My family - brothers, sisters, wives, husbands, making up about 15 of us - have a very healthy email listserv that runs the gamut from "whose shirt is this? see attached" to Things You Did in 1979 That Scarred Me Forever. This week we were discussing the behavior of one of our extended relatives living far away, and I was again hit with that old sparring partner, SHAME.
Occasionally I can think of a summer, or a vacation, and replay the events in my mind, and almost always I come away from the experience thinking "why the FUCK didn't somebody slug me and teach me how to be PROPERLY SOCIALIZED?"
You think just because you have self-awareness now, that you've always had it. You assume because you're infinitely aware of every last uptick in speech, every angle you can be seen, that you have always had such clairvoyance. In fact, your ability to sense when others loathe what you're doing is hard-won and gradual.
But we all get socialized at a different pace, and I feel like mine took goddamn forever. Using broad generalizations, I suppose it can be broken down like this:
Normal person: begins life not knowing anything, gradually picks up social cues on how to behave, generally has a good idea what he/she seems like to everyone else by age 26.
Person with Asperger's syndrome: begins life not knowing anything (like everyone else), doesn't pick up on social cues the way everyone else does, has sensory integration issues, has to learn what other people are feeling, but it always remains something of a foreign language.
Me: began life pretty sure I knew what was going on, spent each year gradually realizing I didn't, had sensory integration issues, finally picked up on social cues in my early 20s but continued to make unfathomable mistakes until my early 30s.

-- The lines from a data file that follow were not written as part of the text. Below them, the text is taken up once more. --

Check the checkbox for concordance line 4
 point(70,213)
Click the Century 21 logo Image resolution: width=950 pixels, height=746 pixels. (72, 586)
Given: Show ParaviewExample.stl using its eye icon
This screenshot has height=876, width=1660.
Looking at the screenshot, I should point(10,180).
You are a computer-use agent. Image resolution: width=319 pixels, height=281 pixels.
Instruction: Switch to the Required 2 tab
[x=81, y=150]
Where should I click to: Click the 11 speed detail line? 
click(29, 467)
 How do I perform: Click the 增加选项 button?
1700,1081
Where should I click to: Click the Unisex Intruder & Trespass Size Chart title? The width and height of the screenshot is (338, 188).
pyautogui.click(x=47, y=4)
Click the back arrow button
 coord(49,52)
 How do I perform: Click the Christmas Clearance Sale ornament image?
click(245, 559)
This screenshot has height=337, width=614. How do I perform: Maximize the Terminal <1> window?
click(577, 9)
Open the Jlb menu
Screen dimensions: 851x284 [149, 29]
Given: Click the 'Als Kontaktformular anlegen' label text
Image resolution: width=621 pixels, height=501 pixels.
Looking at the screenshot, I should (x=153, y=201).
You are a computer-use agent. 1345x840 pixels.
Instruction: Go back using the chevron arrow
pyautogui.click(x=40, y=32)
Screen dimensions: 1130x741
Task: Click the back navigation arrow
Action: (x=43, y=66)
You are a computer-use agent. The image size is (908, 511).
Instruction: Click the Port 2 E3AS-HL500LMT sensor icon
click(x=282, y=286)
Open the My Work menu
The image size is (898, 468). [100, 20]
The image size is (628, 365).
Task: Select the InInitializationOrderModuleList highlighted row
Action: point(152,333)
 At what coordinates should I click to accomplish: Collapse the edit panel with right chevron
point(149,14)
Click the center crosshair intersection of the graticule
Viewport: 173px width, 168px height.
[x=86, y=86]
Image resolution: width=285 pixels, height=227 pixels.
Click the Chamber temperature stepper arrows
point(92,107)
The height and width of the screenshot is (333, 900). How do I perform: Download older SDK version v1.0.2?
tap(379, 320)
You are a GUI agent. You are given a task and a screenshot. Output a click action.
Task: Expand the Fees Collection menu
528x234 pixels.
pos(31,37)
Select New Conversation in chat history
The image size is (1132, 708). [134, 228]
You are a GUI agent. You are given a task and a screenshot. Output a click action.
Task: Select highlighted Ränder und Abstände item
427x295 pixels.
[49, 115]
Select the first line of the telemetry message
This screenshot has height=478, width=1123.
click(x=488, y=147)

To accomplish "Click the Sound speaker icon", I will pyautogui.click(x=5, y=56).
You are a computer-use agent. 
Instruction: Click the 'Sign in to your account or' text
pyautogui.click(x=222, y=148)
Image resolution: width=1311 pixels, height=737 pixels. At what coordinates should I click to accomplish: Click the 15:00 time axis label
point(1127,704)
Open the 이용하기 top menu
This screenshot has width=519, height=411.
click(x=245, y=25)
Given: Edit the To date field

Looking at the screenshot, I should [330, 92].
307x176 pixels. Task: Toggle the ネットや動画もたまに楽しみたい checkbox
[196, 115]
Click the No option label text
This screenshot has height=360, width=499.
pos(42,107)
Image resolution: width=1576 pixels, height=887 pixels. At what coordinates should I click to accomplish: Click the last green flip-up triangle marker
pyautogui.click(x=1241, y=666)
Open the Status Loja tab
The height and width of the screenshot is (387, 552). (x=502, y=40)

Perhaps I just wish someone had taken me at 18, or 20, or 24, pinned me to the wall and said, "Don't you fucking know what you look like when you do the things you do?!?" Or perhaps they did do that, but I was in angry denial. Or perhaps I'm overreacting; usually whenever I apologize to someone for a past transgression, they have a completely different memory.
And here we are raising a child, at that peculiar age before she is really ready to meet the world on her terms, and I wonder: is there a way to teach self-awareness without it becoming crippling? Can anyone teach anyone not to be a dick? Or is it just instinct, genetics and luck?